Extrait du document:
··········

Jean-Jacques Lagrange, un des fondateurs de la RTS, fait revivre dans cette série consacrée à l’histoire de la Télévision les premières heures de ce média qui va transformer la société des années 1960. Son premier article mettait en lumière le système D des pionniers genevois, leur vision, et le soutien des autorités. Après quelques mois de préparation, ils se lancent. Nous sommes en janvier 1954.
Tout le monde parle de télévision mais personne ne l’a jamais vue, ce qui va changer avec la naissance de la Télévision Genevoise. Son lancement officiel est organisé au Palais Eynard devant tout le gratin politique de Genève, de Suisse romande et les pontes des P.T.T et de la SSR. Le télécinéma 16mm Radio-Industrie a été installé dans un local adjoint à celui de l’émetteur qui envoie l’image et le son depuis la tour tubulaire de l’Institut de physique, avec vue directe sur le Palais Eynard où un poste TV est installé.

··········

Liste des données:
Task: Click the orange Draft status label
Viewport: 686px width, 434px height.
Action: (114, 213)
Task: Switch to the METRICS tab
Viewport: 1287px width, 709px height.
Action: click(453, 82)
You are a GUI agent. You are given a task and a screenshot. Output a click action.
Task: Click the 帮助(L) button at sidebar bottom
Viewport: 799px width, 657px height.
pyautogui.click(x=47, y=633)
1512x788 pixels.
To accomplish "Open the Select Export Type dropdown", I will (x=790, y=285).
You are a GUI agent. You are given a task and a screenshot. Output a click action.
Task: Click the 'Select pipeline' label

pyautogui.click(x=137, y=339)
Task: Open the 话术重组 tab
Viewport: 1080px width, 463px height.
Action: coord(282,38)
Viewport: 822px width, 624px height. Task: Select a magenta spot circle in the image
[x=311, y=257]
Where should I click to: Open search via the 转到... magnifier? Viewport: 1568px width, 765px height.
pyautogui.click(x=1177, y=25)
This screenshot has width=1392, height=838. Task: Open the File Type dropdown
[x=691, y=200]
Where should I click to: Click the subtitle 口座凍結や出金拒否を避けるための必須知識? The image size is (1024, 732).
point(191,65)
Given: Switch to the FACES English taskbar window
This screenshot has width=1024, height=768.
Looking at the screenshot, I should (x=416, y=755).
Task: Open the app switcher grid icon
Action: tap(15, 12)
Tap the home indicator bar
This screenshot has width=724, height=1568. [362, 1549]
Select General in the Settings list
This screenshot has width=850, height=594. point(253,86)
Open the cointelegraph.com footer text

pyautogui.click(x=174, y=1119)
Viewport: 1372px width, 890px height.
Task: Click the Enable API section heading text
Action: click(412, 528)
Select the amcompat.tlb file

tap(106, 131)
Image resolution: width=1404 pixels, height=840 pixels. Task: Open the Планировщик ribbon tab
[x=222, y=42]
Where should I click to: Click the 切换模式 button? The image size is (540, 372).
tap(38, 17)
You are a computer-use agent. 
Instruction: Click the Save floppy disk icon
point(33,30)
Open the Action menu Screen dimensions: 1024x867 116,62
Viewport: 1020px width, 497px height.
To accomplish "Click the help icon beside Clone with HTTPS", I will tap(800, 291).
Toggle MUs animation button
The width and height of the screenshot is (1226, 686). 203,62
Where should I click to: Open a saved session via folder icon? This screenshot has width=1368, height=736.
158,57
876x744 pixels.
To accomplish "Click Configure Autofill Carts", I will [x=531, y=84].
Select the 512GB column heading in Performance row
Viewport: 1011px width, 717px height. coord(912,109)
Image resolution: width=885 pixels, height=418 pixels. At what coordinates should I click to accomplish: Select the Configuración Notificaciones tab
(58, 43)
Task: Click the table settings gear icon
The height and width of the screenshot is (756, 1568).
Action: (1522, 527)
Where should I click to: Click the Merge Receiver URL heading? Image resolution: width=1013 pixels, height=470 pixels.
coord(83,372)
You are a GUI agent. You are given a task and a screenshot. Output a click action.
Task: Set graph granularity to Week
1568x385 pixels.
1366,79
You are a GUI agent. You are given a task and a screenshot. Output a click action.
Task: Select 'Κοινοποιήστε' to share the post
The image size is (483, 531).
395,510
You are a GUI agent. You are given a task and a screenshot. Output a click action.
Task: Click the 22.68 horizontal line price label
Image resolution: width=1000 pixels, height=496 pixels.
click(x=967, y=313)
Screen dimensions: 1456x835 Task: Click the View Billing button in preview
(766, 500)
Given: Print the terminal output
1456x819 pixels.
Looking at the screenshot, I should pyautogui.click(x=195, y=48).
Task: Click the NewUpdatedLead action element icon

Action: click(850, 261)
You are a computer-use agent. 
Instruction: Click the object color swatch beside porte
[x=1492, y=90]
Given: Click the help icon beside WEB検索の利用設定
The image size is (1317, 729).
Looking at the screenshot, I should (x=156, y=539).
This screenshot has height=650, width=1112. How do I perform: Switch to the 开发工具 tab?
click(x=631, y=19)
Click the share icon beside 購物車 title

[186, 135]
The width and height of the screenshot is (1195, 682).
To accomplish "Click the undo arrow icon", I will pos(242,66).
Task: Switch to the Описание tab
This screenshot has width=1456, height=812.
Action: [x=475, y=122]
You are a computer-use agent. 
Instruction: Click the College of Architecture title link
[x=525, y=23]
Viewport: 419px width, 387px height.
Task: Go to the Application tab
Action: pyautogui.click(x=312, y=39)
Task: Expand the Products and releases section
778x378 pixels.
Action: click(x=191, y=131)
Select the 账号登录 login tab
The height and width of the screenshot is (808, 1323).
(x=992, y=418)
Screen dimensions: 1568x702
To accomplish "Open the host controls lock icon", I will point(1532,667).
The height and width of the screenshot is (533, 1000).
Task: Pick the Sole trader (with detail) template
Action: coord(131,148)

··········

Consigne écrite 1:
Dans l'extrait sur les débuts de la Télévision Genevoise, dans quel lieu le lancement officiel est-il organisé ?
Consigne écrite 2:
D'après l'extrait sur les débuts de la Télévision Genevoise, qu'est-ce qui va changer le fait que personne n'a jamais vu la télévision ?
Consigne écrite 3:
Reprenez le récit sur les débuts de la Télévision Genevoise à la suite de sa dernière phrase.
Les items proviennent d'une autre source que l'extrait.

Résultat obtenu 1:
Au Palais Eynard.

Résultat obtenu 2:
C'est la naissance de la Télévision Genevoise qui va changer cette situation. Jusque-là, tout le monde parlait de télévision sans que personne ne l'ait jamais vue.

Résultat obtenu 3:
Dans l’après-midi une répétition est faite… et crac ! L’émetteur son tombe en panne ! Panique vite maîtrisée : des techniciens radio tendent une ligne son du bâtiment de l’Institut de physique par-dessus la rue des Bains jusqu’au central de Radio-Genève où aboutissent les lignes fixes pour l’Université. De l’Uni, une ligne est tirée sur les arbres du Parc des Bastions pour atteindre le Palais Eynard où deux haut-parleurs sont cachés derrière des rideaux. Le soir, ni vu ni connu, l’émission passe comme une lettre à la poste.
C’est la sensation : pour la première fois les invités voient sur un écran TV un vrai programme de télévision qui met en valeur les atouts de Genève et montre les possibilités de ce nouveau média.
« Notre télévision s’ouvre à l’espérance »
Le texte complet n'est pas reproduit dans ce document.